UW student dreams of drones

This article, written by Naria K. Santa Lucia, originally appeared on GeekWire.com on December 5, 2017.

It’s a common storyline and report focus. The economic growth of our region continues to result in more jobs than we have people to fill them. According to a recent report from the Technology Alliance, the gap between employer demand and the number of available STEM (science, tech, engineering and math) graduates continues to grow. In fact, if our education pipeline continues to graduate students at the same rate we are today, we will only be able to meet 27 percent of the total STEM job openings through 2025. A startling number.

Along with the “village” of community and industry partners, mentors and professionals, a program unique to Washington is helping homegrown talent— nearly 16,000 in total—launch their careers and join our high-demand workforce.

So, who are these future industry leaders?

They hail from every county in Washington. They are hard-working, inspiring young people like Wasif, a young man I met at a Scholar event last year.

In 2014, Wasif moved to the United States from Bangladesh as a young teen with his parents and two younger sisters, forcing him to adapt quickly to a new culture and way of life. Though starting high school in a foreign country is difficult enough, he also took college courses at Green River Community College through the Running Start program, making him eligible to enter the University of Washington (UW) as a junior, where he is currently majoring in aerospace engineering with a focus in computer science. Choosing UW was an easy decision for Wasif, as he loved the beautiful campus and was excited by the rigorous and competitive programs. The first in his family to attend a university in the United States, Wasif is already blazing a trail uniquely his own.

Despite being able to complete two years of tuition before even setting foot at UW, Wasif knew that he still needed to find a way to pay for the remainder of his college education, which is when he came across the Washington State Opportunity Scholarship (WSOS). Wasif says WSOS is much more than a scholarship. One of the main reasons the program stood out to him is that the organization truly cares about his success and offers professional development opportunities such as resume-building classes and networking workshops. Being a WSOS Scholar has helped set him apart from other students at networking events and has helped him connect more easily with top executives, he says. The scholarship money has also been essential, allowing Wasif to continue his education without taking student loans or working multiple jobs, which is something we often hear from Scholars. This is all made possible through corporate partners and fundraising, including GeekWire and Bank of America’s annual Geeks Give Back campaign.

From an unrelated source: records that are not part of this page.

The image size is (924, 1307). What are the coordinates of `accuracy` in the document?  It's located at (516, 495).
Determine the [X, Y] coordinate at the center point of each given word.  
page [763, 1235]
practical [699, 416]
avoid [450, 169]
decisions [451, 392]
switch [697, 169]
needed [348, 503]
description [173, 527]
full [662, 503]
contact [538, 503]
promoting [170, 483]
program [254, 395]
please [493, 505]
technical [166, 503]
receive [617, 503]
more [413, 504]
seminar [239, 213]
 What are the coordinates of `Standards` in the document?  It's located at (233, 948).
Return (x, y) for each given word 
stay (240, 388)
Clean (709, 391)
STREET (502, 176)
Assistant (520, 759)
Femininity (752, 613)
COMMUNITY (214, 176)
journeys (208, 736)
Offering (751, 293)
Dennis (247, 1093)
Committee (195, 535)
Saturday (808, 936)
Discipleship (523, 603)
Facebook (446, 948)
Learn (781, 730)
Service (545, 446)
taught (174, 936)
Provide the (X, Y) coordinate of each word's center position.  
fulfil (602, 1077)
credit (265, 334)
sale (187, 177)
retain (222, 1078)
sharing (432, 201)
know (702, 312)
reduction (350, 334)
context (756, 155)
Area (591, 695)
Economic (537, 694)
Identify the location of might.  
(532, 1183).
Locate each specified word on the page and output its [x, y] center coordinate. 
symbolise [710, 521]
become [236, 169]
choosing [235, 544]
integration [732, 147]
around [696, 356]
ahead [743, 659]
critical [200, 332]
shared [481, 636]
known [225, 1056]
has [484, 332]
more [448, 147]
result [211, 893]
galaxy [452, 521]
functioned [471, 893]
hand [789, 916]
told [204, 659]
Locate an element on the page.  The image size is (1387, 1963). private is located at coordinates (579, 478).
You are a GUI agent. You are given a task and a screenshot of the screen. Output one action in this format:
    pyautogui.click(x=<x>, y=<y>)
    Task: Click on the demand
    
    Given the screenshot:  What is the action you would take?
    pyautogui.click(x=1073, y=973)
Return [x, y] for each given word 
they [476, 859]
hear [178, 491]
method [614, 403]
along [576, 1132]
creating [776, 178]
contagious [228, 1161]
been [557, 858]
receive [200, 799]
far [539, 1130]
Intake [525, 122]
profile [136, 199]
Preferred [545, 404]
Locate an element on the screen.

Wasif dreams of combining his two passions into a career: aerospace and computer science technology. One day, he hopes to find himself working on drones or for a cutting-edge aerospace or automotive company. With such big goals, Wasif is determined to do everything he can to turn them into reality. And we’re proud to be a part of his journey.

Wasif and hundreds of other students I’ve met through WSOS remind me that our investment in their future is vital, powerful and rewarding—for them and for all Washingtonians.

Naria Santa Lucia is the Executive Director of the Washington State Opportunity Scholarship.